Gods and Fighting Men eBook

This eBook from the Gutenberg Project consists of approximately 602 pages of information about Gods and Fighting Men.

But a while after that, in a great battle at Beinn Edair, Osgar got so heavy a wound that Finn and the Fianna were as if they had lost their wits.  And when Etain of the Fair Hair came to the bed where Osgar was lying, and saw the way he was, and that the great kinglike shape he had was gone from him, greyness and darkness came on her, and she raised pitiful cries, and she went to her bed and her heart broke in her like a nut; and she died of grief for her husband and her first love.
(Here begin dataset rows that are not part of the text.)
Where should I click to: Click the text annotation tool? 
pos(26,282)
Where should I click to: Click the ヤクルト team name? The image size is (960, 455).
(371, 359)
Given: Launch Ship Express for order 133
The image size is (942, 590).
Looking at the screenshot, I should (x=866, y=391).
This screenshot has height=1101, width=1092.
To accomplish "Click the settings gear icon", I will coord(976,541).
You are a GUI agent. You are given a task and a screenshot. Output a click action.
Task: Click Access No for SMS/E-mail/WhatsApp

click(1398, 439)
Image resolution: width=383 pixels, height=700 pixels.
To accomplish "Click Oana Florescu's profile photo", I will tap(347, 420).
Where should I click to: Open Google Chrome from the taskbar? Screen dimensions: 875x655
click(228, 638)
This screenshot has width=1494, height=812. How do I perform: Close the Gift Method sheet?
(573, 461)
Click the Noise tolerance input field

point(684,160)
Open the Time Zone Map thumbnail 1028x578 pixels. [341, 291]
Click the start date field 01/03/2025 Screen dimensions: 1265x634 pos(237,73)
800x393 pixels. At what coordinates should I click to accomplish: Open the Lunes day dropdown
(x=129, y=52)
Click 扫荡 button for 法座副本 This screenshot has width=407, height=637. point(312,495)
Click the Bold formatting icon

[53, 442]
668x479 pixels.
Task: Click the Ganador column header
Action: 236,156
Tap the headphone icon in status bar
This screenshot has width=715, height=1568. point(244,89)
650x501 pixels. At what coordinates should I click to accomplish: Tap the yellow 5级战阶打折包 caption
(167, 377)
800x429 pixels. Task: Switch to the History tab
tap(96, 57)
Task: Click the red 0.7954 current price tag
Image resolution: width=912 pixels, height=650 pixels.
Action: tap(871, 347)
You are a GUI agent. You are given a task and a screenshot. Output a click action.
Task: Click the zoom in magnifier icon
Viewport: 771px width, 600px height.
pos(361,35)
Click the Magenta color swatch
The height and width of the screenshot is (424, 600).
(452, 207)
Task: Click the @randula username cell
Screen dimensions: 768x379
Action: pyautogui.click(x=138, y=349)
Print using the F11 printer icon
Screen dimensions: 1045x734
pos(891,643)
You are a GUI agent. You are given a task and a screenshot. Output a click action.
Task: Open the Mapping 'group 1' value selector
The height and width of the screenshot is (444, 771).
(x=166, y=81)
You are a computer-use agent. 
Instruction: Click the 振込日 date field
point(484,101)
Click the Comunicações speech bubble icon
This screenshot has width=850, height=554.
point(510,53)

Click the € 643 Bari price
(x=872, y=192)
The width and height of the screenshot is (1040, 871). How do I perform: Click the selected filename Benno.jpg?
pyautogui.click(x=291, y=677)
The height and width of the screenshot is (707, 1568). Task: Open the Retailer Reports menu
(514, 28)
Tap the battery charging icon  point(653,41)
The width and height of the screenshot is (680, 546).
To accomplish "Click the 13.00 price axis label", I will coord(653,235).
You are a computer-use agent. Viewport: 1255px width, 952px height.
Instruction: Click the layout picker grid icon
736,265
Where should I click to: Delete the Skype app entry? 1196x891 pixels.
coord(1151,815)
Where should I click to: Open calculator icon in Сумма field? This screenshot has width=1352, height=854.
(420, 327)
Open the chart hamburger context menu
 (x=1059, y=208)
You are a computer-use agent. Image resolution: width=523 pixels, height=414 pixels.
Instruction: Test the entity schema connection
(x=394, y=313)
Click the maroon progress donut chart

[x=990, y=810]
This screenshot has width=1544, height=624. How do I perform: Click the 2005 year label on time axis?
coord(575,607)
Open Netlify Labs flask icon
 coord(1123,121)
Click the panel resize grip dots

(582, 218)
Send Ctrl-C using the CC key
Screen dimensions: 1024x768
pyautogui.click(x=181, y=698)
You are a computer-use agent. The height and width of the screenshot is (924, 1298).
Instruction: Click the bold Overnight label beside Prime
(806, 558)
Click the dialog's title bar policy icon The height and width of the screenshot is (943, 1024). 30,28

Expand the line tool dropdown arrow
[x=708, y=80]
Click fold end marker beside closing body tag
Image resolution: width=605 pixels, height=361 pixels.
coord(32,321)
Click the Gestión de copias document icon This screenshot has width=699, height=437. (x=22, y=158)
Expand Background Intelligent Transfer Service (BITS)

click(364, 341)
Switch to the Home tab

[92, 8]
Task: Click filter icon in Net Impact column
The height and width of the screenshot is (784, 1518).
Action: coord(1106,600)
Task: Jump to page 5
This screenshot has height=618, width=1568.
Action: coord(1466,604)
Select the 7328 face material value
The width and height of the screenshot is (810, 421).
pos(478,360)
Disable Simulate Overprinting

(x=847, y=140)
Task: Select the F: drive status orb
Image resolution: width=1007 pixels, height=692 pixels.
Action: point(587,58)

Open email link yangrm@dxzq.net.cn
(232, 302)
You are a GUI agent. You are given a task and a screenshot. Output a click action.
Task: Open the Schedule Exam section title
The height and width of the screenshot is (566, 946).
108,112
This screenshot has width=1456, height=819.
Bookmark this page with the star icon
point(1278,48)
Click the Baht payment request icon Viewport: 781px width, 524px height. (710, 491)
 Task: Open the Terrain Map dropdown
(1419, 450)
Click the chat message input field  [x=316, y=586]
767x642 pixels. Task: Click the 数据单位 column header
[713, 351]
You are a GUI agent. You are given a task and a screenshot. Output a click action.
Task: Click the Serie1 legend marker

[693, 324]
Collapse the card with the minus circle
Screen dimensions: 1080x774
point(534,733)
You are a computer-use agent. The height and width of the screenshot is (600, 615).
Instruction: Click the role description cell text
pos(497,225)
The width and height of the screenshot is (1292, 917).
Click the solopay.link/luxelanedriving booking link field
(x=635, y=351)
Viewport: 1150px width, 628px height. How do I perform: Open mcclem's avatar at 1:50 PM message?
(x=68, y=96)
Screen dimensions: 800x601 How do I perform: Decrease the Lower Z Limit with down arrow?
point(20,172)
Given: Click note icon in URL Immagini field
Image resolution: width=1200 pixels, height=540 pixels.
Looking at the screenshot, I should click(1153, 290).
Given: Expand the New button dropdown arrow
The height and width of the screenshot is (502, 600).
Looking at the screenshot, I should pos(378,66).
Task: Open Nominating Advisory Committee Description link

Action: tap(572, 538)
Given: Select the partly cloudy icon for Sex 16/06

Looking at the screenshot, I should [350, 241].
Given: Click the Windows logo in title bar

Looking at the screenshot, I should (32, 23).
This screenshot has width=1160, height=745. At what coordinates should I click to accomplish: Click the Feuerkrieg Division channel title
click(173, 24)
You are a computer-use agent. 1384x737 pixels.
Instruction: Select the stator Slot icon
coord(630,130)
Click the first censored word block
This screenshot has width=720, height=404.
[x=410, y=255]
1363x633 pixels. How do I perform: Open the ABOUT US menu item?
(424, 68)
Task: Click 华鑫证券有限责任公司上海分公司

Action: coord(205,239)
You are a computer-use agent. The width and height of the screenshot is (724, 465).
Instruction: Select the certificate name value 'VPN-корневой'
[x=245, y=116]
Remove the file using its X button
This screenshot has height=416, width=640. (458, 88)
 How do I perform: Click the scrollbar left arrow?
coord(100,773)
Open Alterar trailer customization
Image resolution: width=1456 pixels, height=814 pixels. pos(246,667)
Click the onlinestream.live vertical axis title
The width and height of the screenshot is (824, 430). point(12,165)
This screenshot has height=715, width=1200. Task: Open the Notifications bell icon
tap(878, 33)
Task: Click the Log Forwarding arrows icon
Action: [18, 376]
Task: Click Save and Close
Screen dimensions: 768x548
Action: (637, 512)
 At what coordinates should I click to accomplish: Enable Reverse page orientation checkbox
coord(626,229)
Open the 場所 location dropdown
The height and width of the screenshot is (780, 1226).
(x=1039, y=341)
But it was not at that time Osgar got his death, but afterwards in the battle of Gabhra.

BOOK SIX:  DIARMUID.

CHAPTER I. BIRTH OF DIARMUID

Diarmuid, now, was son of Bonn, son of Duibhne of the Fianna, and his mother was Crochnuit, that was near in blood to Finn.  And at the time he was born, Bonn was banished from the Fianna because of some quarrel they had with him, and Angus Og took the child from him to rear him up at Brugh na Boinne.

And after a while Crochnuit bore another son to Roc Diocain, that was Head Steward to Angus.  Roc Diocain went then to Donn, and asked would he rear up his son for him, the way Angus was rearing Donn’s son.  But Donn said he would not take the son of a common man into his house, and it would be best for Angus to take him.  So Angus took the child into Brugh na Boinne, and he and Diarmuid were reared up together.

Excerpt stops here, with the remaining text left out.